Your objective — Reproduce all of the data word for word.

□ □ □ □ □ □ □

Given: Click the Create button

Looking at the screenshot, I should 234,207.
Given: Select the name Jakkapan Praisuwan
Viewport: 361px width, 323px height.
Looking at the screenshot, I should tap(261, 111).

□ □ □ □ □ □ □

Result for this exercise —
Given: Click the Create button

Looking at the screenshot, I should 234,207.
Given: Select the name Jakkapan Praisuwan
Viewport: 361px width, 323px height.
Looking at the screenshot, I should tap(261, 111).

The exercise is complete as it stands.